» **TASK TO COMPLETE**: Could the whole of the data below be written out verbatim?

***** DATASET RECORDS *****

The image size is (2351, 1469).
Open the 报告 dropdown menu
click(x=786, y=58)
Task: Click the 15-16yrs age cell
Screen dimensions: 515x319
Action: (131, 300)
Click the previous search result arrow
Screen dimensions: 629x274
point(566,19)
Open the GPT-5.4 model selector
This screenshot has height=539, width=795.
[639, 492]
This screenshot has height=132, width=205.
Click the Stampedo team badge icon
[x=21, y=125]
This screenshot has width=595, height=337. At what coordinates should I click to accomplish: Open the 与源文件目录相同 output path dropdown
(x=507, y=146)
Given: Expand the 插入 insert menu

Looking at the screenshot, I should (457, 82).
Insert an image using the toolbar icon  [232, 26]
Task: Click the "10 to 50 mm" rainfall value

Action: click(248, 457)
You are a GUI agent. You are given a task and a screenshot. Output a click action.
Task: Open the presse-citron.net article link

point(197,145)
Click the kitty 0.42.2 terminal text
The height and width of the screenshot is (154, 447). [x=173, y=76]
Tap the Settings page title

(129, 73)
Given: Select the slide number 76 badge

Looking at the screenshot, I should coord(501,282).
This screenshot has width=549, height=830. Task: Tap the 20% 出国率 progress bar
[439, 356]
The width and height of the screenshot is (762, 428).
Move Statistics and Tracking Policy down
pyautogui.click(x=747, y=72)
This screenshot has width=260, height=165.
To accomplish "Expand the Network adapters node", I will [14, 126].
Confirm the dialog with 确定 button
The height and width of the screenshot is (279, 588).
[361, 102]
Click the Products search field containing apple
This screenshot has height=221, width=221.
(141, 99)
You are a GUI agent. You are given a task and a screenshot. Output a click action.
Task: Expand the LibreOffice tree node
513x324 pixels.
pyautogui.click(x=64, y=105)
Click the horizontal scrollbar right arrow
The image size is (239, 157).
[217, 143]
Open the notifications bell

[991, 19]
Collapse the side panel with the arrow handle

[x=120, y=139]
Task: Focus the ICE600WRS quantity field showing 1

*****

» **FINAL ANSWER**:
The image size is (2351, 1469).
Open the 报告 dropdown menu
click(x=786, y=58)
Task: Click the 15-16yrs age cell
Screen dimensions: 515x319
Action: (131, 300)
Click the previous search result arrow
Screen dimensions: 629x274
point(566,19)
Open the GPT-5.4 model selector
This screenshot has height=539, width=795.
[639, 492]
This screenshot has height=132, width=205.
Click the Stampedo team badge icon
[x=21, y=125]
This screenshot has width=595, height=337. At what coordinates should I click to accomplish: Open the 与源文件目录相同 output path dropdown
(x=507, y=146)
Given: Expand the 插入 insert menu

Looking at the screenshot, I should (457, 82).
Insert an image using the toolbar icon  [232, 26]
Task: Click the "10 to 50 mm" rainfall value

Action: click(248, 457)
You are a GUI agent. You are given a task and a screenshot. Output a click action.
Task: Open the presse-citron.net article link

point(197,145)
Click the kitty 0.42.2 terminal text
The height and width of the screenshot is (154, 447). [x=173, y=76]
Tap the Settings page title

(129, 73)
Given: Select the slide number 76 badge

Looking at the screenshot, I should coord(501,282).
This screenshot has width=549, height=830. Task: Tap the 20% 出国率 progress bar
[439, 356]
The width and height of the screenshot is (762, 428).
Move Statistics and Tracking Policy down
pyautogui.click(x=747, y=72)
This screenshot has width=260, height=165.
To accomplish "Expand the Network adapters node", I will [14, 126].
Confirm the dialog with 确定 button
The height and width of the screenshot is (279, 588).
[361, 102]
Click the Products search field containing apple
This screenshot has height=221, width=221.
(141, 99)
You are a GUI agent. You are given a task and a screenshot. Output a click action.
Task: Expand the LibreOffice tree node
513x324 pixels.
pyautogui.click(x=64, y=105)
Click the horizontal scrollbar right arrow
The image size is (239, 157).
[217, 143]
Open the notifications bell

[991, 19]
Collapse the side panel with the arrow handle

[x=120, y=139]
Task: Focus the ICE600WRS quantity field showing 1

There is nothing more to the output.